IOS: Html parsing - how to ignore tags like a, li, etc. inside <p>
I am currently using Hpple to parse HTML, for example:
TFHpple *htmlParser = [TFHpple hppleWithHTMLData:[currentString dataUsingEncoding:NSUTF8StringEncoding]]; NSString *paragraphsXpathQuery = @"//p//text()"; NSArray *paragraphNodes = [htmlParser searchWithXPathQuery:paragraphsXpathQuery]; if ([paragraphNodes count] > 0) { NSMutableArray *tempArray = [NSMutableArray array]; for (TFHppleElement *element in paragraphNodes) { [tempArray addObject:[element content]]; } article.paragraphs = tempArray; } Thus, I get an array of paragraphs, and I can use NSString *result = [myArray componentsJoinedByString:@"\n\n"]; to compile it into a single text text with linear errors.
However, if html contains tags, they are interpreted as separate entities and will receive a line broken by themselves, so at the end of the day from a line like this:
<p>I went to the <a href="blablabla.html">shop</a> to get some milk!</a></p> <p>It was awesome.</p> I get this:
I went to the shop to get some milk! It was awesome! And of course, I would like to get this (ignore the other tags inside the p tag):
I went to the shop to get some milk! It was awesome! Can you help me?

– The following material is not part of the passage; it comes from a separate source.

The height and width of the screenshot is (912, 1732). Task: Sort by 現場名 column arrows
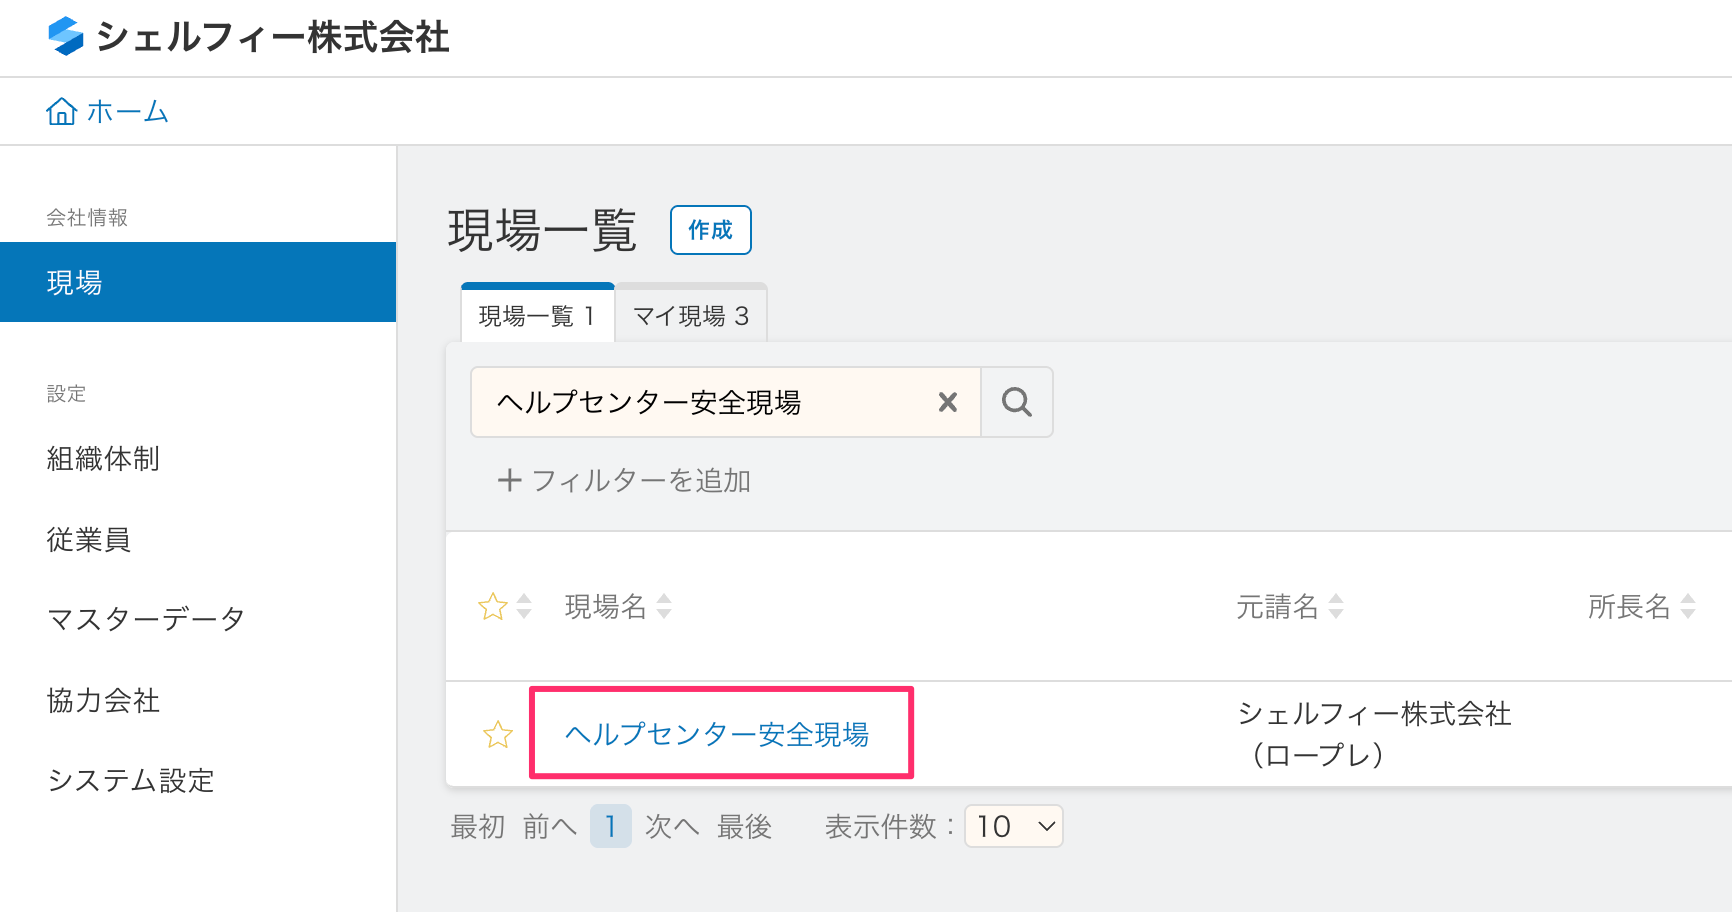coord(664,606)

NSString *HTMLTags = @"<[^>]*>"; //regex to remove any html tag NSString *htmlString = @"<html>bla bla</html>"; NSString *stringWithoutHTML = [hstmString stringByReplacingOccurrencesOfRegex:myregex withString:@""]; don't forget to include this in your code: #import "RegexKitLite.h" here is the link to download this API: http://regexkit.sourceforge.net/#Downloads
In XPath 1.0, you can do this in two steps :
Select all elements
p://pFor each
pelement selected (used as the initial context of the node) evaluate this:string()
Explanation
By definition, the result of using the standard XPath string() function for an element is the concatenation (in document order) of all its text descendants node.